I signed up to numerous volunteering opportunities simultaneously. With a background in computing, widespread acceptance of my application was not something I expected but ‘giving up’ is not an option in my books.

By Huhu Uet (Own work) [GFDL (http://www.gnu.org/copyleft/fdl.html) or CC-BY-SA-3.0-2.5-2.0-1.0 (http://creativecommons.org/licenses/by-sa/3.0)], via Wikimedia Commons Image: By Huhu Uet (Own work) [GFDL (http://www.gnu.org/copyleft/fdl.html) or CC-BY-SA-3.0-2.5-2.0-1.0 (http://creativecommons.org/licenses/by-sa/3.0)], via Wikimedia Commons

By Nicholas Dean Gibson (Wildlife enthusiast and volunteer)

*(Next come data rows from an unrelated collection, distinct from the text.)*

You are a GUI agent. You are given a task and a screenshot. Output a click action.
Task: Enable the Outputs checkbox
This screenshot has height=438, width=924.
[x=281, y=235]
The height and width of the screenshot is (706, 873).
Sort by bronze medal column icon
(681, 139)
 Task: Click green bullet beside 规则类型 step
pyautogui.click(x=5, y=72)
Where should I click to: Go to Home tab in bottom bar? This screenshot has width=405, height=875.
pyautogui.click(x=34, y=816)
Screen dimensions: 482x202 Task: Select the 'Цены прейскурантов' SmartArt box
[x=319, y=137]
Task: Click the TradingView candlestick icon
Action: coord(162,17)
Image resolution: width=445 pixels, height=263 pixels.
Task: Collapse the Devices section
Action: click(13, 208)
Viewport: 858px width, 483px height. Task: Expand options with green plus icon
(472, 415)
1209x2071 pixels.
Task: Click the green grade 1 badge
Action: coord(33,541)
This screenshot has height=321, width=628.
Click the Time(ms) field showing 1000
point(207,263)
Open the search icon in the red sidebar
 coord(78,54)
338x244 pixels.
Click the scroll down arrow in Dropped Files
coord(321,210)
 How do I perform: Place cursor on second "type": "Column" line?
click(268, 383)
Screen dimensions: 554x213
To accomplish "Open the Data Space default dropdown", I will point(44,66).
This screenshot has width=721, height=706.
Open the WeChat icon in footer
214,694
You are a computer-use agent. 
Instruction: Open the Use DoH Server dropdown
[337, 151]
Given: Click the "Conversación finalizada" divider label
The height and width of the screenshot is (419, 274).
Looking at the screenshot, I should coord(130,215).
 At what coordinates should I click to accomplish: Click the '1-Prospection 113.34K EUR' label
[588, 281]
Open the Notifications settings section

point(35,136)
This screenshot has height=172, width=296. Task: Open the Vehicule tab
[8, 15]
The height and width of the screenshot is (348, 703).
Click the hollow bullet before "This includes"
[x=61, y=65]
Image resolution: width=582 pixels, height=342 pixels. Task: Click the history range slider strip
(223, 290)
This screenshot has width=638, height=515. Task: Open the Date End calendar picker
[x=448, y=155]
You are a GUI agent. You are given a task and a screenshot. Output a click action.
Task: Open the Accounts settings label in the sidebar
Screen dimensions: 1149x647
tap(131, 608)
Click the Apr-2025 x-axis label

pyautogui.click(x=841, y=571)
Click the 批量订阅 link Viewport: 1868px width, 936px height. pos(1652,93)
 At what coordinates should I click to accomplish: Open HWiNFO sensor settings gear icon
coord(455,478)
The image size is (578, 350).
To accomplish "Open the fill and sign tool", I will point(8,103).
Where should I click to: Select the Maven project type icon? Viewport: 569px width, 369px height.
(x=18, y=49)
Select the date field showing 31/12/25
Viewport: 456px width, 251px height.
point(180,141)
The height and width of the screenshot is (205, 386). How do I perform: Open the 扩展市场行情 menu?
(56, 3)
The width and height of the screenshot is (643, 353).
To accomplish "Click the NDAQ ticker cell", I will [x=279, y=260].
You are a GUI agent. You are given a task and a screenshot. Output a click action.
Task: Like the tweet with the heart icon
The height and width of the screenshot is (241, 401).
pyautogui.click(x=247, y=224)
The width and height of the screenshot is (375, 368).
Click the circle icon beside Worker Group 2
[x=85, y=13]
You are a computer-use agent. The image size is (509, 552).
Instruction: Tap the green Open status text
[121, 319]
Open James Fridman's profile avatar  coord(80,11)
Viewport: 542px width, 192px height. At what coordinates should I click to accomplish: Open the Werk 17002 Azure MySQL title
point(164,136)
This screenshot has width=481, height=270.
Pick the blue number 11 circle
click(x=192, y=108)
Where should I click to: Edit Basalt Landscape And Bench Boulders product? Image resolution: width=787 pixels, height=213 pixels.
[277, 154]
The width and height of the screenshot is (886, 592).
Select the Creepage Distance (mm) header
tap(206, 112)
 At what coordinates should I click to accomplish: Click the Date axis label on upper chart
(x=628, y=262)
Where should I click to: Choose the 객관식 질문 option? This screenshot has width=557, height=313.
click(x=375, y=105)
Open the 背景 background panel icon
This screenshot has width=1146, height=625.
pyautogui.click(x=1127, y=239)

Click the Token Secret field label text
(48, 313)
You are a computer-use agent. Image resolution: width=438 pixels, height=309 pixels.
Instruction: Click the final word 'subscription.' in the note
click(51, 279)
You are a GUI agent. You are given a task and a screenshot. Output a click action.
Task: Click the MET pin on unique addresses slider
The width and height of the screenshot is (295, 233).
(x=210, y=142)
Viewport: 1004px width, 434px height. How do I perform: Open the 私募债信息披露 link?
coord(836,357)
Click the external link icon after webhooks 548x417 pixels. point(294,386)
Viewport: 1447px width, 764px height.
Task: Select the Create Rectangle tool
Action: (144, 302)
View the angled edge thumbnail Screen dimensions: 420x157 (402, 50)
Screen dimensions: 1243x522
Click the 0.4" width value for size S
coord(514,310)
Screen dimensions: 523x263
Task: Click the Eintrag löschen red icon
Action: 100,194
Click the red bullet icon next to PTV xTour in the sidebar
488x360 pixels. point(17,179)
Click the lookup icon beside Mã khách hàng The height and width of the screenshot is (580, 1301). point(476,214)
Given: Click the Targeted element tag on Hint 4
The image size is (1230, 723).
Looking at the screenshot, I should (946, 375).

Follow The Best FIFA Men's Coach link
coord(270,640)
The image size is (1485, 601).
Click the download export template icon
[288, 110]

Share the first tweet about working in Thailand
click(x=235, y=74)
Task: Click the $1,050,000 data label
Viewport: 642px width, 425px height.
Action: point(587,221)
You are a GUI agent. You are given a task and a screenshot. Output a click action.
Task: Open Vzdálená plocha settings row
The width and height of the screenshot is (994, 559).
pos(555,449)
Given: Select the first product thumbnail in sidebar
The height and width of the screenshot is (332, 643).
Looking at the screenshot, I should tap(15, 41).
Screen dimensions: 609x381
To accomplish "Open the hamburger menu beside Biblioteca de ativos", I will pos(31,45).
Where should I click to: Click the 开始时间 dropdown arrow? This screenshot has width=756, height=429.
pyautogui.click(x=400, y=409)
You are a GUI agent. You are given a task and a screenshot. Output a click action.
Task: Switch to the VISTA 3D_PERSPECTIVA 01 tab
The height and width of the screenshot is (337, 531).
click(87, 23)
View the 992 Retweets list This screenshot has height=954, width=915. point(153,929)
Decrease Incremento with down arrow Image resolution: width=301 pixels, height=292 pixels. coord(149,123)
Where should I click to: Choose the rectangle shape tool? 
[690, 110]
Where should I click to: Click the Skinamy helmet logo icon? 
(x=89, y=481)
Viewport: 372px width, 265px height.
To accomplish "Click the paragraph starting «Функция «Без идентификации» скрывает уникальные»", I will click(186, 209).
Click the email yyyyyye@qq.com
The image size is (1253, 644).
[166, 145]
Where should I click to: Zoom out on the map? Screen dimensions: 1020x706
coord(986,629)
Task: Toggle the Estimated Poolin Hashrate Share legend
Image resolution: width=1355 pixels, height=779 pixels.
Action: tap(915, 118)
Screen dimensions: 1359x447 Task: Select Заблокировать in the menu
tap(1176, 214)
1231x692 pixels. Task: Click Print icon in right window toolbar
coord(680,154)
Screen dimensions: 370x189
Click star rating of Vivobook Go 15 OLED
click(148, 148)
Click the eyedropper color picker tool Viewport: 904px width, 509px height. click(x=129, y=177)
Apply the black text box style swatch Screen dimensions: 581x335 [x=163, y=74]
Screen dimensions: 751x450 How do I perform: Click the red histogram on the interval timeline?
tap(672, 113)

The UK is a prolific haven for wildlife, supported by a variety of amazingly beautiful geological features and habitats, making a career in conservation an exciting prospect for many. I am one of one of them. Looking back, the meandering trek was not a simple one. Was it enriching and exciting? Without a doubt.

Here is my story…

It began with…

Applying for volunteering jobs

Stepping into the realm of conservation and wildlife, intending to partake in any volunteering opportunities I could manage was a life changing & humbling experience – I signed up to numerous volunteering opportunities simultaneously.With a background in computing, widespread acceptance of my application was not something I expected but ‘giving up’ is not an option in my books.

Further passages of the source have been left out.